▶ [EXTRAIT]:
Quand on a entendu la musique des concerts, qu'on a pris son bain, qu'on s'est restauré comme il convient au restaurant de l'hôtel Kurhaus, et qu'on a lu les journaux au club, on peut suivant les circonstances, aller un moment à l'opérette ou déployer ses grâces au bal; car en vérité rien n'est négligé en ce charmant endroit pour tenir enchaînés au rivage par des plaisirs variés les étrangers et les habitants de La Haye en villégiature. Tous les soirs, de grands tramways à vapeur déversent à Scheveningue un nombre considérable d'habitants de La Haye qui vont passer là deux ou trois bonnes heures à prendre l'air de la mer et à entendre de la musique. Le trajet se fait en quinze ou dix-huit minutes.

▶ [ITEMS PRÉSENTÉS]:
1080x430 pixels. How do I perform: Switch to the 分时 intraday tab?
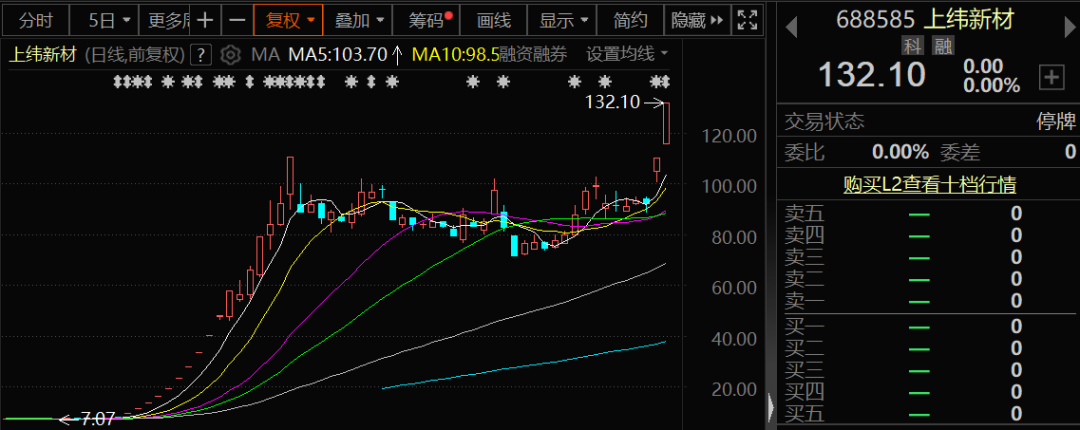[x=35, y=19]
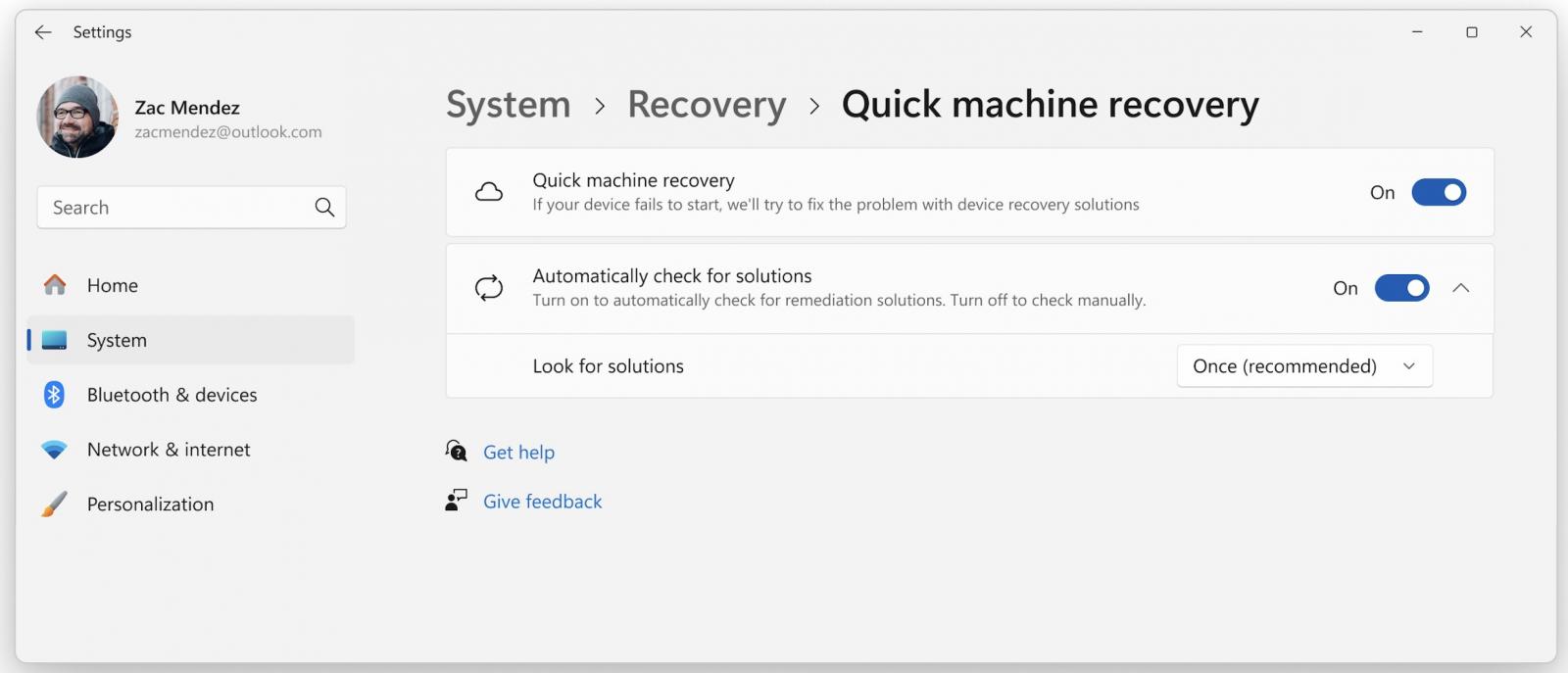
Task: Select System in the sidebar
Action: (x=117, y=340)
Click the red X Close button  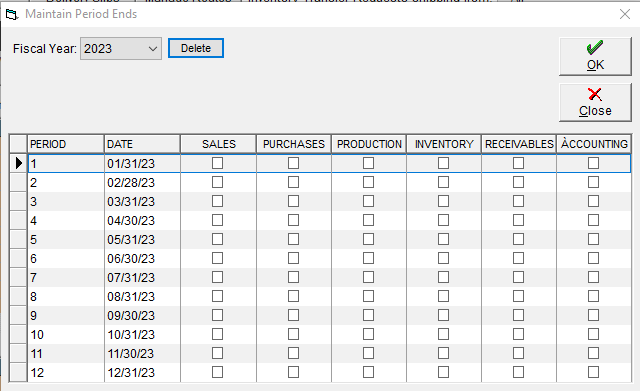(x=595, y=102)
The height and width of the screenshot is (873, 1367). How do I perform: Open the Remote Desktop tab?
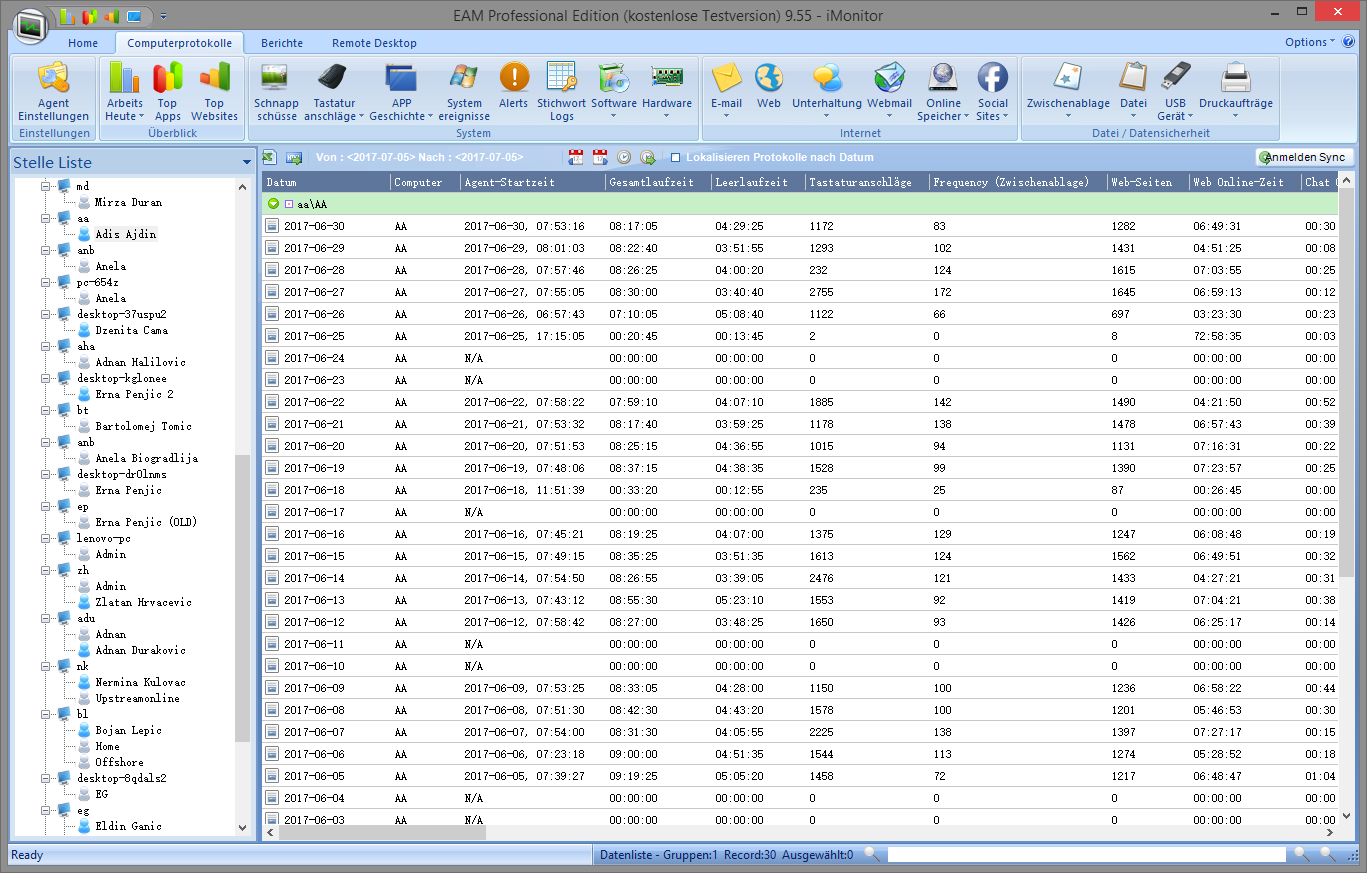pos(374,43)
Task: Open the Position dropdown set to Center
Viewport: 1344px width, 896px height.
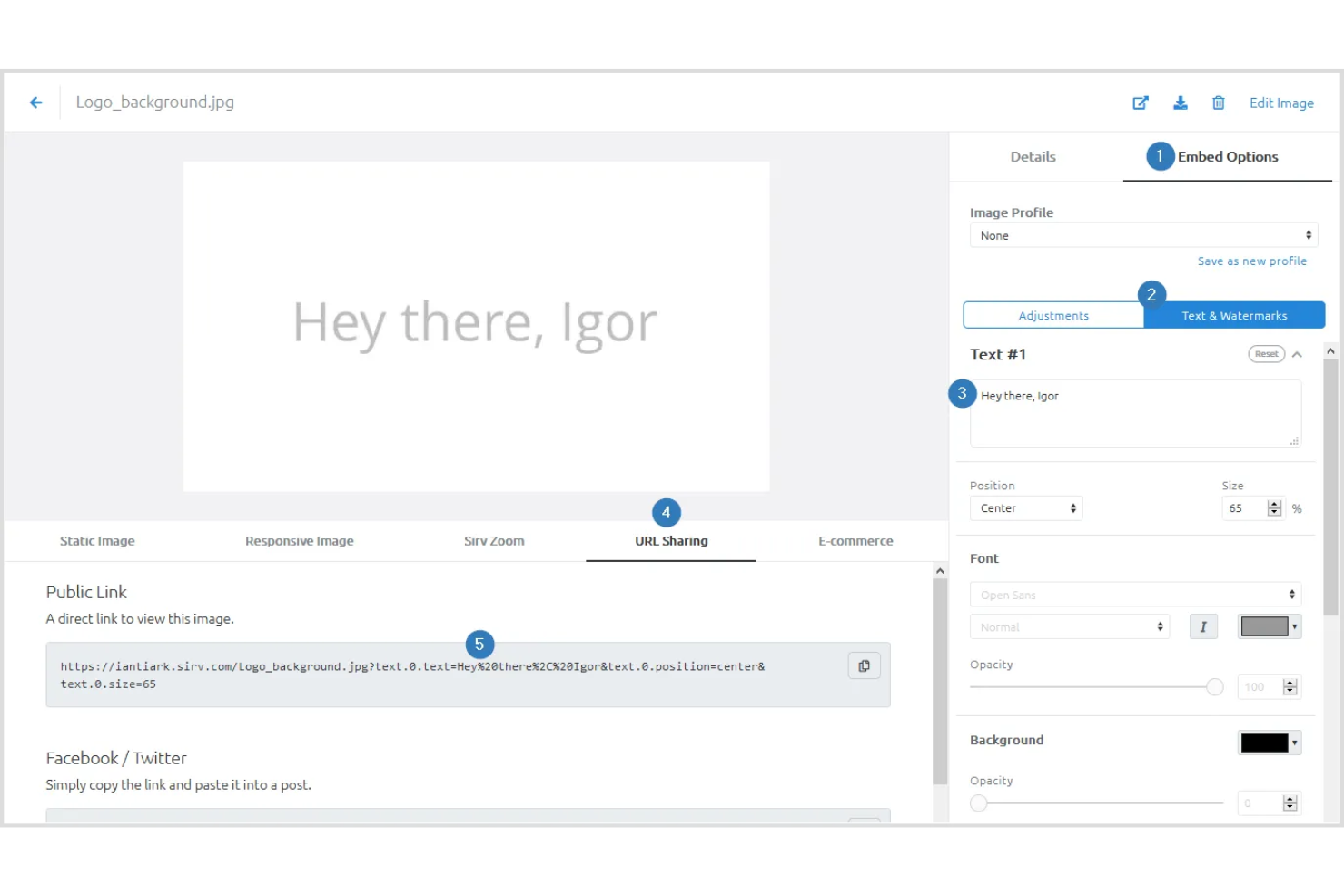Action: pyautogui.click(x=1026, y=508)
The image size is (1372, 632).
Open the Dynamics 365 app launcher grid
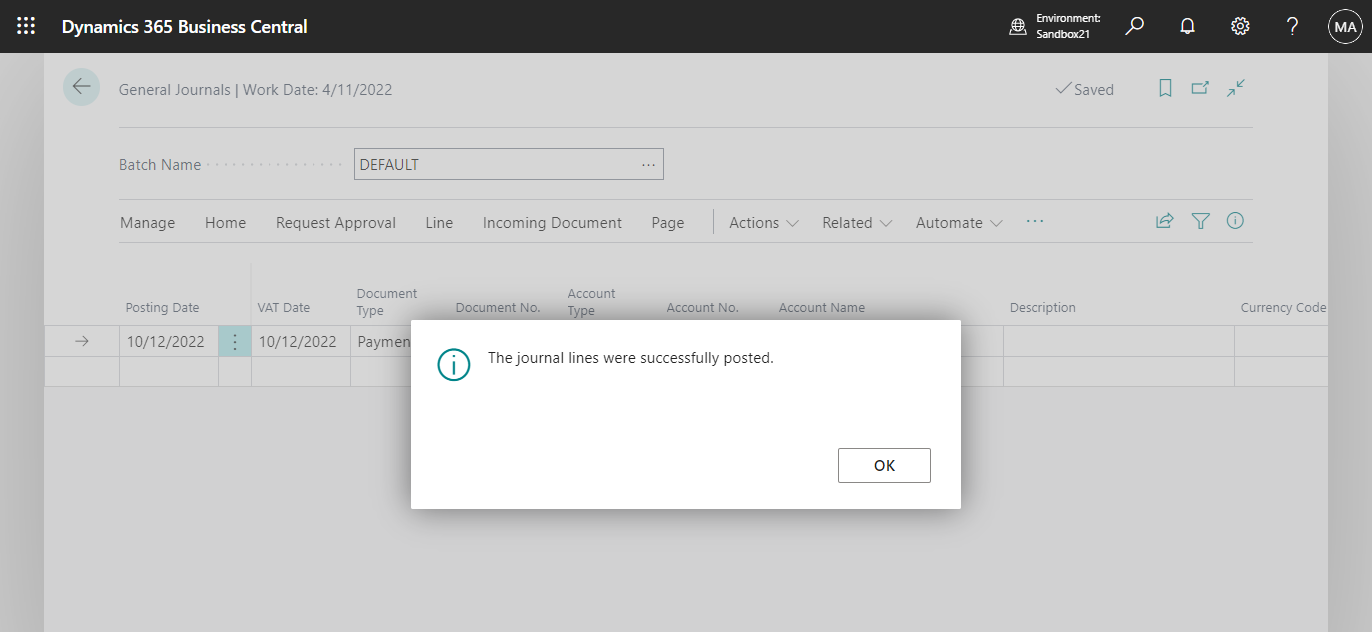coord(26,26)
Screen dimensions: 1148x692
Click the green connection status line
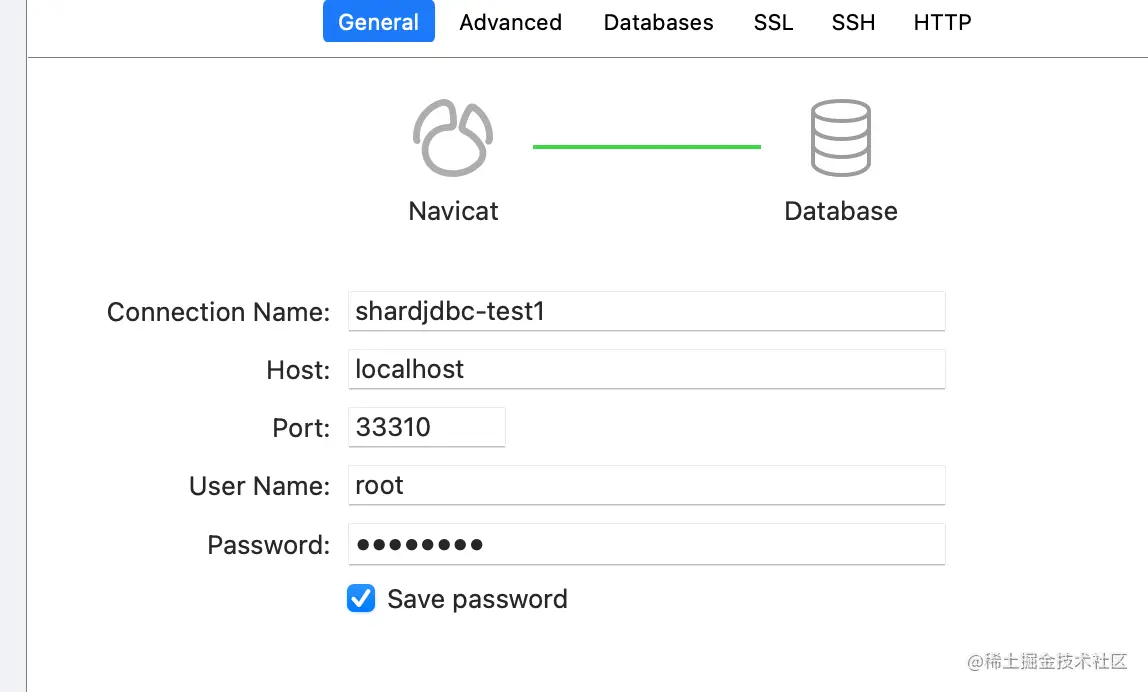pos(646,147)
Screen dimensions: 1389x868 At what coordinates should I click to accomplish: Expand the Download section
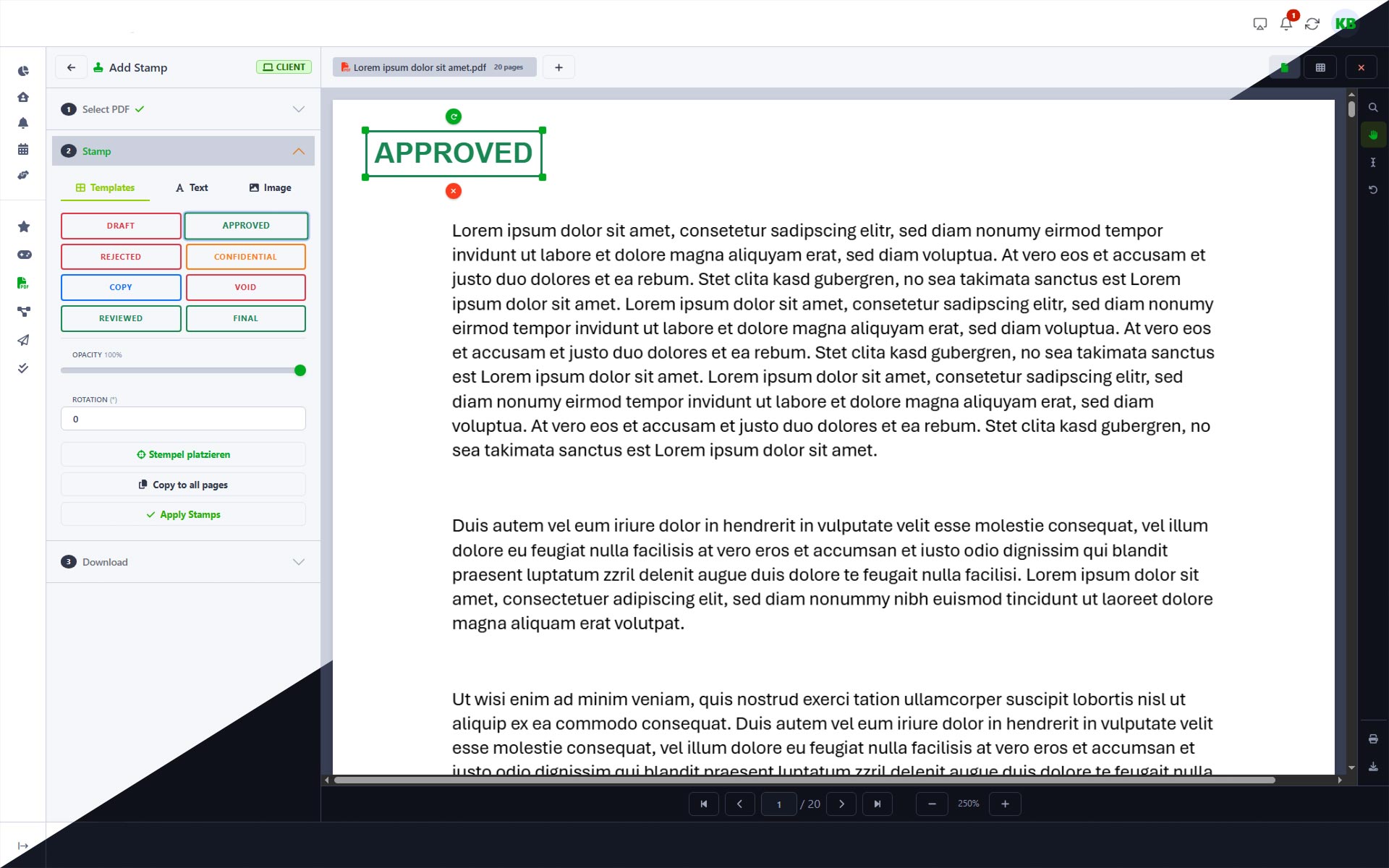point(298,562)
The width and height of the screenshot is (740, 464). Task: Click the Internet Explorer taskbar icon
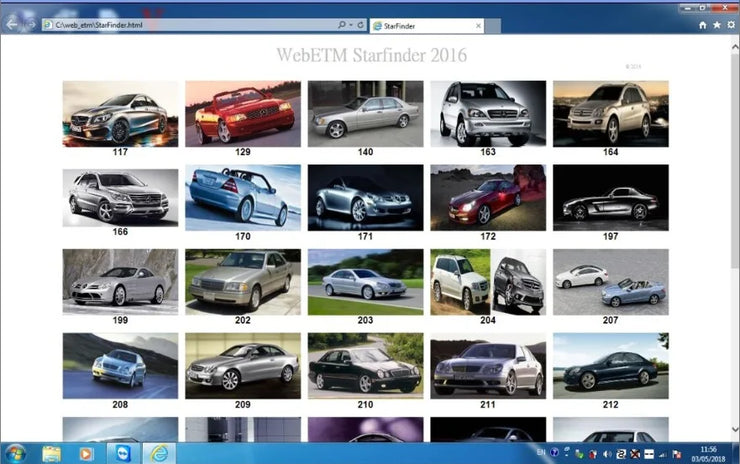(158, 452)
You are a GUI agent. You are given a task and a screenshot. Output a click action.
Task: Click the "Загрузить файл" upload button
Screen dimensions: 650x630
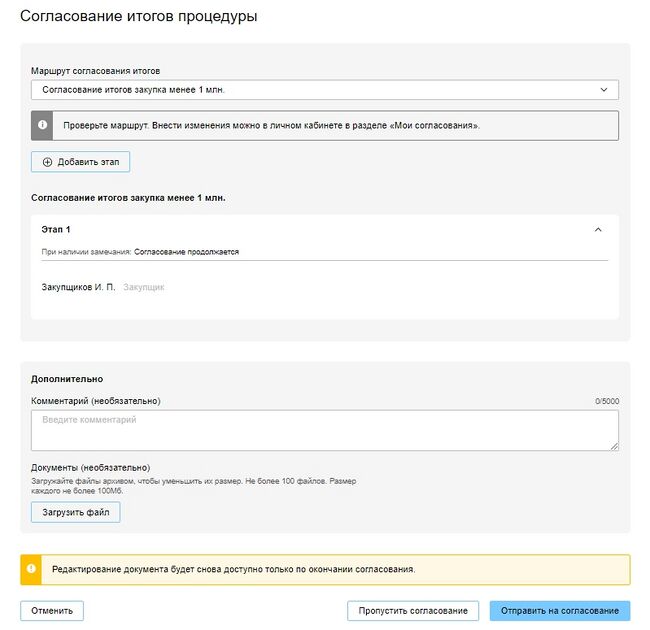pos(76,512)
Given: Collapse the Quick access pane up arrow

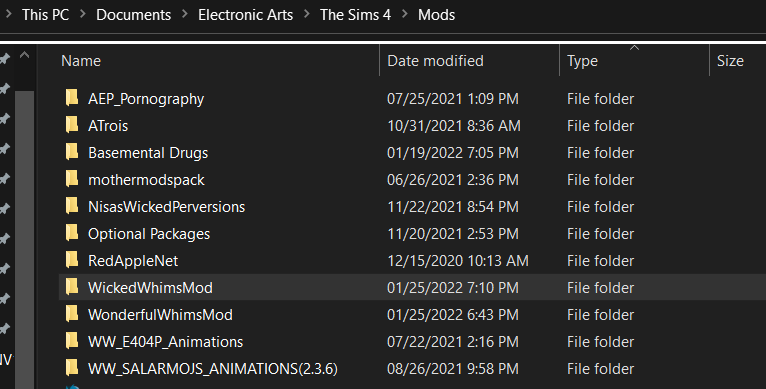Looking at the screenshot, I should pyautogui.click(x=24, y=56).
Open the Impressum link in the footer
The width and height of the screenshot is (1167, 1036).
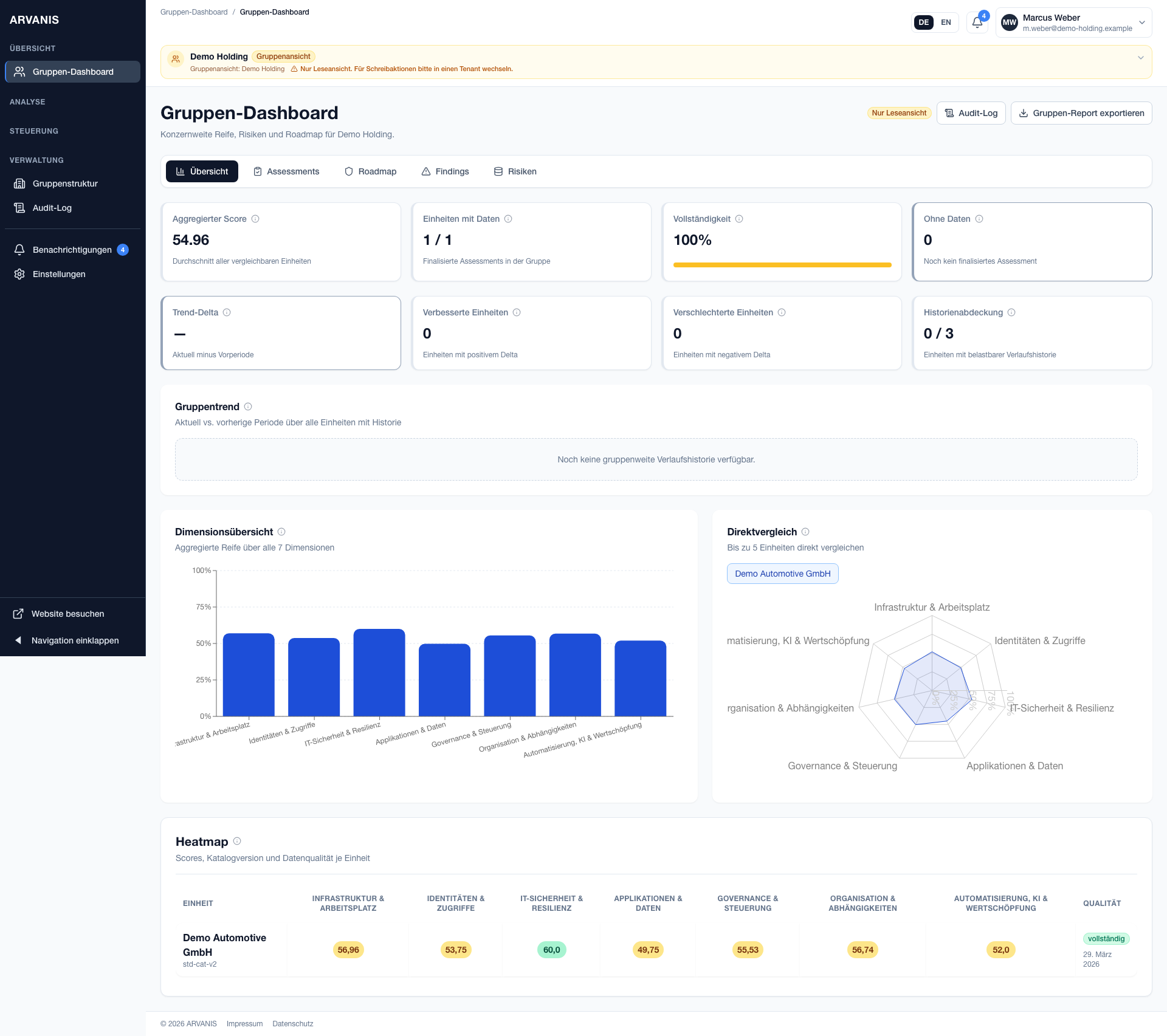244,1023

▶ [CONSIGNE]:
D'après l'extrait sur Scheveningue, combien de temps dure le trajet ?

▶ [CORRIGÉ]:
Le trajet se fait en quinze ou dix-huit minutes.